-- Provided records follows --

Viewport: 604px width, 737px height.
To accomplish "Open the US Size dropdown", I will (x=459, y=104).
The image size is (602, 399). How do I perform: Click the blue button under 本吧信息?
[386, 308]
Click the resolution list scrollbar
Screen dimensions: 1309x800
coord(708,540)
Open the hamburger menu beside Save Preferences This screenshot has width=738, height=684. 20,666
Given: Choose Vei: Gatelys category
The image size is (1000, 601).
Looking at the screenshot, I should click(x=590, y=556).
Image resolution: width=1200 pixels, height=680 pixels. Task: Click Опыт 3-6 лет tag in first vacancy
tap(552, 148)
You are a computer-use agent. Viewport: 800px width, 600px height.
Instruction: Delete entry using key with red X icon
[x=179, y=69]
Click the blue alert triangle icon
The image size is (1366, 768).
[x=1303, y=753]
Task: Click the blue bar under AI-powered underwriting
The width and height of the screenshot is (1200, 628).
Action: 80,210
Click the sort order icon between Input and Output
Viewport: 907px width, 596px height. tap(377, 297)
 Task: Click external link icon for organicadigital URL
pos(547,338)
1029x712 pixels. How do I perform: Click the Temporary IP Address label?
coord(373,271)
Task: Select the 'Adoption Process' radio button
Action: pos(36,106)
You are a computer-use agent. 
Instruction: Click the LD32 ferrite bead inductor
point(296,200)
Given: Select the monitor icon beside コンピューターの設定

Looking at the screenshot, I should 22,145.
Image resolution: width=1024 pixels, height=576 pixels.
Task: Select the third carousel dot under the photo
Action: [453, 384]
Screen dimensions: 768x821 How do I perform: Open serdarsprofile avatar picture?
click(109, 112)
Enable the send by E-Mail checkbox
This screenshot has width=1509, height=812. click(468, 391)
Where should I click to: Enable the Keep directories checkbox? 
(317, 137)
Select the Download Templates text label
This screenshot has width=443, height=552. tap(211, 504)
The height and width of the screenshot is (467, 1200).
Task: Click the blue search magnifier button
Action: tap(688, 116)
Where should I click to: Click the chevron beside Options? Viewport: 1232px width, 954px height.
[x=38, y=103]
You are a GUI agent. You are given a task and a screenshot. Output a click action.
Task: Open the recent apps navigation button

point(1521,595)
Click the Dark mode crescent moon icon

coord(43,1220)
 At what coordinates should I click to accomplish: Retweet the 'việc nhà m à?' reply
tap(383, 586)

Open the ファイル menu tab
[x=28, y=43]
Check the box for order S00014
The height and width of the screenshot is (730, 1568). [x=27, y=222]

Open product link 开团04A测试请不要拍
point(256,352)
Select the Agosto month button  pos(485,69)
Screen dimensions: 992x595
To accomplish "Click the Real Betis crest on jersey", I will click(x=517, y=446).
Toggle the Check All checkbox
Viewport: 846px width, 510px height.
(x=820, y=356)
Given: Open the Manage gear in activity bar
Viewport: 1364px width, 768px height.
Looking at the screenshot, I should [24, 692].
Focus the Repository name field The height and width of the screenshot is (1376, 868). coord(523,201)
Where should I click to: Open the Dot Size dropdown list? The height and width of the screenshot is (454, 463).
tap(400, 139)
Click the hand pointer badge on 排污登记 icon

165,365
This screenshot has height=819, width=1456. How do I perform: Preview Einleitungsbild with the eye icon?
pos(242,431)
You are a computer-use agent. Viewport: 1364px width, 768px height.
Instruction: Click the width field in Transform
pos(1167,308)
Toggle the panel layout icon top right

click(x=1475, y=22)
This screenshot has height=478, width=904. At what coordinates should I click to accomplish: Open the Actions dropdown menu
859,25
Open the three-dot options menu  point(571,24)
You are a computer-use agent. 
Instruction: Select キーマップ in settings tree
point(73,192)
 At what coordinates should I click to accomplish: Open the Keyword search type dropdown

-- Provided records concluded --

#### Assignment:
Copy, from the data above, every line where the word "agent" appears.

#### Task result:
You are a computer-use agent. Viewport: 800px width, 600px height.
You are a computer-use agent. 
You are a GUI agent. You are given a task and a screenshot. Output a click action.
You are a computer-use agent. Viewport: 1364px width, 768px height.
You are a computer-use agent. 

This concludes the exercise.